'''

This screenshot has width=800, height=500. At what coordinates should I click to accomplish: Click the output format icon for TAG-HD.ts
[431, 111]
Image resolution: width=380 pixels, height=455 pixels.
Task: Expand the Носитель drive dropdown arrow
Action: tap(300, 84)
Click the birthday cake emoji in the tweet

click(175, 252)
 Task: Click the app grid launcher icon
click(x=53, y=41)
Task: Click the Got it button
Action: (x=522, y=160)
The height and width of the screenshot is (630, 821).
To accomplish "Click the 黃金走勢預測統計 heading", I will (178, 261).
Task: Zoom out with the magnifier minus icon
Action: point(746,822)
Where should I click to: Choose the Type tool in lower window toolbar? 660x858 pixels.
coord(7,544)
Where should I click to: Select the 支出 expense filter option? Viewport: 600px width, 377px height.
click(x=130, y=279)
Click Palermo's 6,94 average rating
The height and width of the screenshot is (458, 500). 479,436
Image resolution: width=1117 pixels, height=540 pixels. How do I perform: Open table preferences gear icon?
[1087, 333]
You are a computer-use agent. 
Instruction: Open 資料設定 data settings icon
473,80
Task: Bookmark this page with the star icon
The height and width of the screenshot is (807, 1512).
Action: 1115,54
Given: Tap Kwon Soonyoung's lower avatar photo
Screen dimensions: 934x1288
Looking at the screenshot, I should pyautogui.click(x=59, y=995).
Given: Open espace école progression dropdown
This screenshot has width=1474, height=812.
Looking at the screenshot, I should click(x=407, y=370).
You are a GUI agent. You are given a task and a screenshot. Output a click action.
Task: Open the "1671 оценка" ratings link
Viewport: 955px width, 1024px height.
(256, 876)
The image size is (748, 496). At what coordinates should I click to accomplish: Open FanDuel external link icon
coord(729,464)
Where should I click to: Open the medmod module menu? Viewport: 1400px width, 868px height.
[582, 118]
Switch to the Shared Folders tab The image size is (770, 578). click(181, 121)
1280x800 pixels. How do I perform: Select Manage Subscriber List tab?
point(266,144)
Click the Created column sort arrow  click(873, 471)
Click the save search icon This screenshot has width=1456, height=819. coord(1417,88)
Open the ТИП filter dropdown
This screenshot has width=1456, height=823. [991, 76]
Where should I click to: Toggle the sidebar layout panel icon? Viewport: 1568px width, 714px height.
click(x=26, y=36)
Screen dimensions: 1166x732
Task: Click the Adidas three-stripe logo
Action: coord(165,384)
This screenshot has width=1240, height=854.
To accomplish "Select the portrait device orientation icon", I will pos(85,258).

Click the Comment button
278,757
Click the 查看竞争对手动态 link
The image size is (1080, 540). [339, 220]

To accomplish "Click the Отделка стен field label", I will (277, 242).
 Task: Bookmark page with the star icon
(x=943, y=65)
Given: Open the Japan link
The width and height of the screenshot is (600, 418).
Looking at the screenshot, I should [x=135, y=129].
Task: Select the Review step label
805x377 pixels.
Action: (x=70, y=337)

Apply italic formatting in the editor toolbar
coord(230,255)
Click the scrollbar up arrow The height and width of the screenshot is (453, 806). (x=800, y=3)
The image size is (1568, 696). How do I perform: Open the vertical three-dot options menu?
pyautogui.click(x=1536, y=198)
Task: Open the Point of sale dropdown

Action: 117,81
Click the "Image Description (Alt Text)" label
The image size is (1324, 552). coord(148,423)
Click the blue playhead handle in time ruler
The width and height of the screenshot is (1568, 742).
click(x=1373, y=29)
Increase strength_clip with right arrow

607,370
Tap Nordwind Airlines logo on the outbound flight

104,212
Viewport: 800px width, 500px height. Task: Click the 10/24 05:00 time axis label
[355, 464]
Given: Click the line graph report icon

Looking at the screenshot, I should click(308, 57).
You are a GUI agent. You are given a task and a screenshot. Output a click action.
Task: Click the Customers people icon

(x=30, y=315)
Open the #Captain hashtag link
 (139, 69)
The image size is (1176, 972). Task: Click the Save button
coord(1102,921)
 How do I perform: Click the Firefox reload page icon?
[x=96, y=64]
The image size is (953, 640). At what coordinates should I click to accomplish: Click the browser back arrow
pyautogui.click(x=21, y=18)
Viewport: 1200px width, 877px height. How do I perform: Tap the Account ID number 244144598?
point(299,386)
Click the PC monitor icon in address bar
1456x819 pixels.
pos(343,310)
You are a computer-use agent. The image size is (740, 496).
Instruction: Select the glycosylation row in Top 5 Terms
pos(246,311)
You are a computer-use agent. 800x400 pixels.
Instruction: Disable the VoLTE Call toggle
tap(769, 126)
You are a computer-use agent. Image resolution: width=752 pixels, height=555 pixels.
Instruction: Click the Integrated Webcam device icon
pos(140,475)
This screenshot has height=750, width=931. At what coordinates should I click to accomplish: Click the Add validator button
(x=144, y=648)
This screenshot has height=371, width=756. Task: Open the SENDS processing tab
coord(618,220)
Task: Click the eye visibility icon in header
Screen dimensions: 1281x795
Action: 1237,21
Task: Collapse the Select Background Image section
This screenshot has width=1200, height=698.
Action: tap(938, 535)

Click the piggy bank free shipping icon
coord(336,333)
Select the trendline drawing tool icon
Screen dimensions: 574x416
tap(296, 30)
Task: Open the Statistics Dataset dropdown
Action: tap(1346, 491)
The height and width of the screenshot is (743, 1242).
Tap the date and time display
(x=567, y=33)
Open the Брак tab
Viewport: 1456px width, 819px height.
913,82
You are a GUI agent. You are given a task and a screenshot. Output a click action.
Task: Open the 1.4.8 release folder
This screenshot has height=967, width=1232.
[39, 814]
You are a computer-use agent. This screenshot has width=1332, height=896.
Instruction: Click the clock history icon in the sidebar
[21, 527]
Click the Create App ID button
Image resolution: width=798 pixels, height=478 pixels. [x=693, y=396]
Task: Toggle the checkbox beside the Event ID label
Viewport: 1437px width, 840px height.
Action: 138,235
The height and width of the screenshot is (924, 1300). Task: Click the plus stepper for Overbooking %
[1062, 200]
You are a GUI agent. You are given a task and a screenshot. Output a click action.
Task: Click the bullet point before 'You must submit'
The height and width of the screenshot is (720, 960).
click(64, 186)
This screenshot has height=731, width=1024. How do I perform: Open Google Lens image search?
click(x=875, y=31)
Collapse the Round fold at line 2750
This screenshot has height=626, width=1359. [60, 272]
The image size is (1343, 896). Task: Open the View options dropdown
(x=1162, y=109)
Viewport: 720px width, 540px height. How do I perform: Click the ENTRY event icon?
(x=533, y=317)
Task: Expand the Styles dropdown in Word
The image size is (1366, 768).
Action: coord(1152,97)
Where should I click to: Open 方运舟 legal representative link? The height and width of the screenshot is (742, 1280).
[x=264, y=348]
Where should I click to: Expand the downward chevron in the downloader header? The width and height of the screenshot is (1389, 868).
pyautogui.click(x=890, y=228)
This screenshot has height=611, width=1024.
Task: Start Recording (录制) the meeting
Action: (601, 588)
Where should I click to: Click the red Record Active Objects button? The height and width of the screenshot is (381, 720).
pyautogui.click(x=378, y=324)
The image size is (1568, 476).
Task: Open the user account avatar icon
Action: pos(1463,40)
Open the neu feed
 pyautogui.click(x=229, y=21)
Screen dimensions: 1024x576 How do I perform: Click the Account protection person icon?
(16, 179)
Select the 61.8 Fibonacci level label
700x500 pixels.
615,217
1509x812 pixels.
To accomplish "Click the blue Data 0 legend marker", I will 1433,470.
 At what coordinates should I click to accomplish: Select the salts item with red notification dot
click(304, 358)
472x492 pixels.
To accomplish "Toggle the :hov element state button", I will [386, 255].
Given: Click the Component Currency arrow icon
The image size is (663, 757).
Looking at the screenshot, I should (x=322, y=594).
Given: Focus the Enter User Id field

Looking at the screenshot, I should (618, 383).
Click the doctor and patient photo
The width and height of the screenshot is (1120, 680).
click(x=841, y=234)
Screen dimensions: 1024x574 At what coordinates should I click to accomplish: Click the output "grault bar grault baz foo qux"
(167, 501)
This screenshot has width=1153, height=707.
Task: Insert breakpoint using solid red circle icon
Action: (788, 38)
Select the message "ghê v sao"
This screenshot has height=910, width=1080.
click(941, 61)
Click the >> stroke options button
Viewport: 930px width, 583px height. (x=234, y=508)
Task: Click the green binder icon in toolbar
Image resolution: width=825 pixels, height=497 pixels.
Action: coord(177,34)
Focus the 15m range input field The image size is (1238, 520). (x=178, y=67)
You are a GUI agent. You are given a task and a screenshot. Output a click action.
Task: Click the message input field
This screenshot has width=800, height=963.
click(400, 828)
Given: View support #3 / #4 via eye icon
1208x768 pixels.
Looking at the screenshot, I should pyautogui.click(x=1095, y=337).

'''

▶ **Written exercise**:
Transcribe the records word for word, starting with their first line and going on through the line with "coord(7,544)".

▶ **Result**:
This screenshot has width=800, height=500. At what coordinates should I click to accomplish: Click the output format icon for TAG-HD.ts
[431, 111]
Image resolution: width=380 pixels, height=455 pixels.
Task: Expand the Носитель drive dropdown arrow
Action: tap(300, 84)
Click the birthday cake emoji in the tweet

click(175, 252)
 Task: Click the app grid launcher icon
click(x=53, y=41)
Task: Click the Got it button
Action: (x=522, y=160)
The height and width of the screenshot is (630, 821).
To accomplish "Click the 黃金走勢預測統計 heading", I will (178, 261).
Task: Zoom out with the magnifier minus icon
Action: point(746,822)
Where should I click to: Choose the Type tool in lower window toolbar? 660x858 pixels.
coord(7,544)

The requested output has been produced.